I hate cancer. There's just no other way to state it. Hate hate hate hate hate.
I hate how it's part of your own body, so you kind of end up hating your own body if you have it, or hating the body of someone you love if it's someone else suffering. It must be horrible to know that there is something inside you slowly killing you, as if your own body has turned against you.
I hate all the war dialogue that goes with the public face of having cancer: "fighting", "surviving", "losing the battle". And there's a lot of judgy stuff about who wins this fight too. Subtext: only losers lose, and by losing what people really mean is die.
I understand that everyone has to die of something and I don't expect to live forever. But my personal experience so far has been younger people getting cancer and dying of it. Sub-70 I mean. In the last month I've had a lovely neighbour diagnosed with it, a woman I knew well through work die of it, the second anniversary of the death of my father (whose death came about through a complication from surgery to cut it out), and a close friend of my partner's is likely to pass away from terminal cancer shortly.

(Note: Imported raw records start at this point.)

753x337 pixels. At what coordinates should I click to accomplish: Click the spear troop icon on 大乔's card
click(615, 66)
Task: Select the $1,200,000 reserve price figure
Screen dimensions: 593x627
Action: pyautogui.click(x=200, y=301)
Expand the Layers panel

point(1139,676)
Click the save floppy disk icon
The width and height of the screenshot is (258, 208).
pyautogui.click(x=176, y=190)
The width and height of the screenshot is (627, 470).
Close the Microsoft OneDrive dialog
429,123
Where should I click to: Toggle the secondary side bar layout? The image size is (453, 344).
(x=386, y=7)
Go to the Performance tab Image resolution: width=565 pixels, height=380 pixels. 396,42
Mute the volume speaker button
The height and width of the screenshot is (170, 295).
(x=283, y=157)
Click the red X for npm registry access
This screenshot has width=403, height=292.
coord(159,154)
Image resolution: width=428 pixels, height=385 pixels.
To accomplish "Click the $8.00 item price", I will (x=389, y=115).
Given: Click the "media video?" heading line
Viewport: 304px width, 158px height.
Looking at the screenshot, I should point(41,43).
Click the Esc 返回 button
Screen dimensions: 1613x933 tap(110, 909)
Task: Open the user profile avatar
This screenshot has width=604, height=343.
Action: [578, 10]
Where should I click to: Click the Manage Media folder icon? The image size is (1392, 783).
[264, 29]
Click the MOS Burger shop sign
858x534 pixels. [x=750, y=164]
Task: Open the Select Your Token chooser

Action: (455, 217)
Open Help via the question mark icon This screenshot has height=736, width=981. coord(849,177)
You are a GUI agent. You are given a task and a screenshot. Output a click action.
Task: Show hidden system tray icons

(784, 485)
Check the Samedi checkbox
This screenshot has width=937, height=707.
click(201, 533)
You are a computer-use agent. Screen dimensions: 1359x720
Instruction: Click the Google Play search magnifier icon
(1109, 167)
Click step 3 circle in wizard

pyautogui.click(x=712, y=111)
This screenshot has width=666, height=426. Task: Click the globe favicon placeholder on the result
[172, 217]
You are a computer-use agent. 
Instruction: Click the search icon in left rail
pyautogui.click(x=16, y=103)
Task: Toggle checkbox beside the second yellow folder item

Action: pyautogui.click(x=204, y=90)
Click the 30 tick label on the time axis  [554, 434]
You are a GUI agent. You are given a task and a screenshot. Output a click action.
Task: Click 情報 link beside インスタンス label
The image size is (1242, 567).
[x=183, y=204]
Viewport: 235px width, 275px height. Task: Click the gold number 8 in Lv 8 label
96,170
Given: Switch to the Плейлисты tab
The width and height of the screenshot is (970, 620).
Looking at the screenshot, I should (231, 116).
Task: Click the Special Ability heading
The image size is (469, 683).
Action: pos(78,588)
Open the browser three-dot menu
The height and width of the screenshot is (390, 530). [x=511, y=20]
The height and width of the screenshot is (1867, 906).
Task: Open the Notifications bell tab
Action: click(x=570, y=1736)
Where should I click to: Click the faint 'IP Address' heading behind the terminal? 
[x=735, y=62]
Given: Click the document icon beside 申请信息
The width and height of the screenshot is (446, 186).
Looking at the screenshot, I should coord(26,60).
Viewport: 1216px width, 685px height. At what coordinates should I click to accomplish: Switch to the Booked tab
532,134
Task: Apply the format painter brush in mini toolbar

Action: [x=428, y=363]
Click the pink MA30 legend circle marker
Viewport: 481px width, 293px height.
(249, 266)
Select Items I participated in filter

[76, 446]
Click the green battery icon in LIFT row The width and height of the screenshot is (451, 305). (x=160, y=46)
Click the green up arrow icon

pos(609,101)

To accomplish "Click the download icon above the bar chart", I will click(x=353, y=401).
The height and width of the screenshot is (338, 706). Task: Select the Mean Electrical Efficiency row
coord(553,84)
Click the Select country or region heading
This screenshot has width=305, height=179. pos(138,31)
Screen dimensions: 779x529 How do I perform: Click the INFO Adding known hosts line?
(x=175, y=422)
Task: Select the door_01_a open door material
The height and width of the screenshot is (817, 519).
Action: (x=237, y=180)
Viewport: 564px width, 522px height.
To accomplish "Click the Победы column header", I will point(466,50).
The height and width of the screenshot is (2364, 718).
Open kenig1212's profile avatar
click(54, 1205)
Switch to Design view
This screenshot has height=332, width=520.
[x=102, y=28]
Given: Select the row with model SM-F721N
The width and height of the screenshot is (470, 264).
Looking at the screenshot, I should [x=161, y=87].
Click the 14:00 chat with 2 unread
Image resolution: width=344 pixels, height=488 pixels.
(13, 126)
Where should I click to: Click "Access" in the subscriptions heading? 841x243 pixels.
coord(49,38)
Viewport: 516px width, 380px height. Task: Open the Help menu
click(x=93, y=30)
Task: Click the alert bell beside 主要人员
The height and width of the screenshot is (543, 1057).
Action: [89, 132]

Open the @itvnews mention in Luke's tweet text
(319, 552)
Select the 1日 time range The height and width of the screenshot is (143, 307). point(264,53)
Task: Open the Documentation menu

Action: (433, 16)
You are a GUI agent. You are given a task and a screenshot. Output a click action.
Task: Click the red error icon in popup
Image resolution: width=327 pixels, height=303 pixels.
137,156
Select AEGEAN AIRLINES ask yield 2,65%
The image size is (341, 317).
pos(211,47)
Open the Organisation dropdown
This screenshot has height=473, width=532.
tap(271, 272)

None of them have been what I would call old.
And none of them have been bad people either. It's the whole "when bad things happen to good people" injustice all over again. I'm not dealing with it very well, especially when I consider that so many of these people with cancer, still living or killed by it, are close to my son. He won't remember his Grandad, and he may well not remember any of the others either if/when they die too. It just seems so unfair.
6 comments:
Cancer is an awful thing. Though I do remember a moment in stage I Pathology, where the lecturer, having remained quiet for about 5 minutes, walks to the lectern and in a some what subdued voice, "half of you will die of either cancer or heart disease".
Everyone looks around, and we're all thinking the same thing.
Still sucks.
I feel ya. I had two young friends die (aged 20 and 22) and the only other person I know who has died from it was a family friend who was in her 40s. :/
Not cool.
I never thought about cancer until my nanny was diagnosed with it and died about two weeks later from it. I couldn't believe what it did to her. I still can't believe what happened to her. It feels almost like it wasn't real and it didn't happen to her. I feel so massively crushed every time I think about Nanny and I keep thinking about what she looked like at the end. It's so unfair. I hate cancer so much too.
I feel for you. A few days ago I met a friend, who I had known was unwell, but learned it was cancer. As you get older, inevitably you know more people who get it and you fear it more yourself. It is everywhere.
I also hate that healthcare insurance company in the USofA which has been finding ways of getting breast cancer sufferers off its books. And I hate those people who prevent girls getting a vacine for cervical cancer because they are afraid those girls will have sex.
Thanks for the comments. There's just this sense of dread when you hear the C word, even though a lot of people don't die (and in fact with my Dad his death was quite unexpected, given the size of the cancer etc). I think perhaps the uncertainty is part of the cruelty of the disease, in an odd way.
B - I still have days, even after two years, when I see an older white guy with scruffy grey hair and a blue shirt on and I think he's Dad for 5 secs.
Hi Julie,
I've had a number of people in my life die of cancer as well. Including my Dad, when I was in my early 20's. He never saw his grandchildren either.
My sister in law is currently facing surgery next week to get a large malignant tumour removed.
The only thing I can do at this point is pray, and hope that it isn't her time yet.